▶ _What the task asks_
Rewrite the records from the line with "Where should I" up to and including the line with "The width and", swapping "bar chart" for "pie chart" and keeping everything else the same.

▶ _Dataset entries_
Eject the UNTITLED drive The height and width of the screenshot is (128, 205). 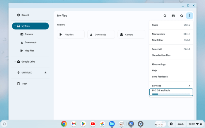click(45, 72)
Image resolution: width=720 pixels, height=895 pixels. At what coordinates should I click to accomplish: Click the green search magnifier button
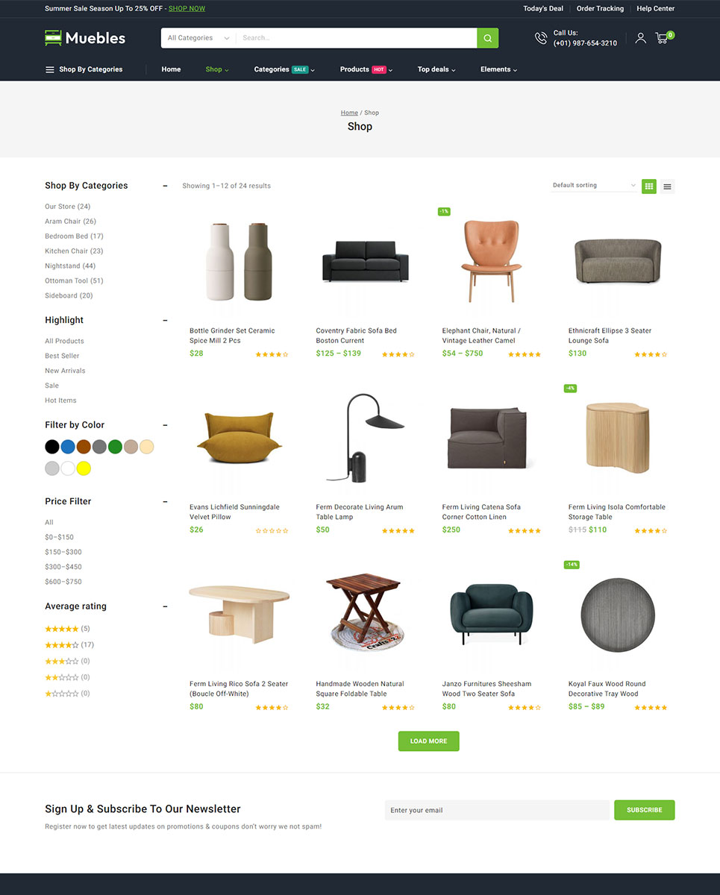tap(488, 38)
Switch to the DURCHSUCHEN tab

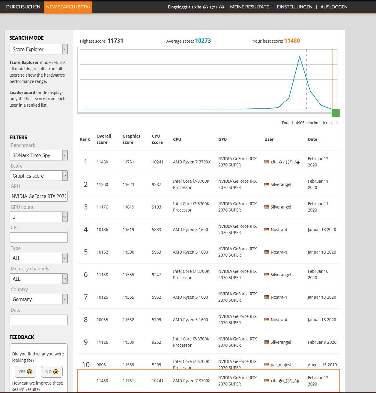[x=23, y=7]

--

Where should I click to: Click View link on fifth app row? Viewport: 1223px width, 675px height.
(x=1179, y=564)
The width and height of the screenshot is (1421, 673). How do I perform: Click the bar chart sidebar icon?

▶ _Reply_
Where should I click to: Click View link on fifth app row? Viewport: 1223px width, 675px height.
(x=1179, y=564)
The width and height of the screenshot is (1421, 673). How do I perform: Click the pie chart sidebar icon?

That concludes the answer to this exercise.